Various features and advantages of the non-limiting exemplary embodiments of the present specification may become apparent upon review of the detailed description in conjunction with the accompanying drawings. The attached drawings are provided for illustrative purposes only and should not be construed to limit the scope of the claims. The accompanying drawings are not considered to be drawn to scale unless explicitly stated. Various dimensions in the drawing may be exaggerated for clarity.

DETAILED DESCRIPTION

When the term “same” or “identical” is used in the description of example embodiments, it should be understood that some imprecisions may exist. Thus, when one element or value is referred to as being the same as another element or value, it should be understood that the element or value is the same as the other element or value within a manufacturing or operational tolerance range (e.g., ±10%).

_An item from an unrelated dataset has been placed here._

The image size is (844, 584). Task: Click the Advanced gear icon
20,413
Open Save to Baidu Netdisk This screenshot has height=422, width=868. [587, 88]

When the terms “about” or “substantially” are used in connection with a numerical value, it should be understood that the associated numerical value includes a manufacturing or operational tolerance (e.g., ±10%) around the stated numerical value. Moreover, when the words “generally” and “substantially” are used in connection with a geometric shape, it should be understood that the precision of the geometric shape is not required but that latitude for the shape is within the scope of the disclosure.

Hereafter, embodiments of the present disclosure are described with reference to FIG. 1 to FIG. 19.

FIG. 1 is a plan view schematically showing a substrate processing apparatus according to an embodiment of the present disclosure.

Referring to FIG. 1, a substrate processing apparatus includes an index module 10, a processing module 20, and a control unit 30. When seen from above, the index module 10 and the processing module 20 are disposed in one direction. Hereafter, the direction in which the index module 10 and the processing module 20 are arranged is referred to as a first direction X, a direction perpendicular to the first direction X when seen from above is referred to as a second direction Y, and a direction perpendicular to both of the first direction X and the second direction Y is referred to as a third direction Z.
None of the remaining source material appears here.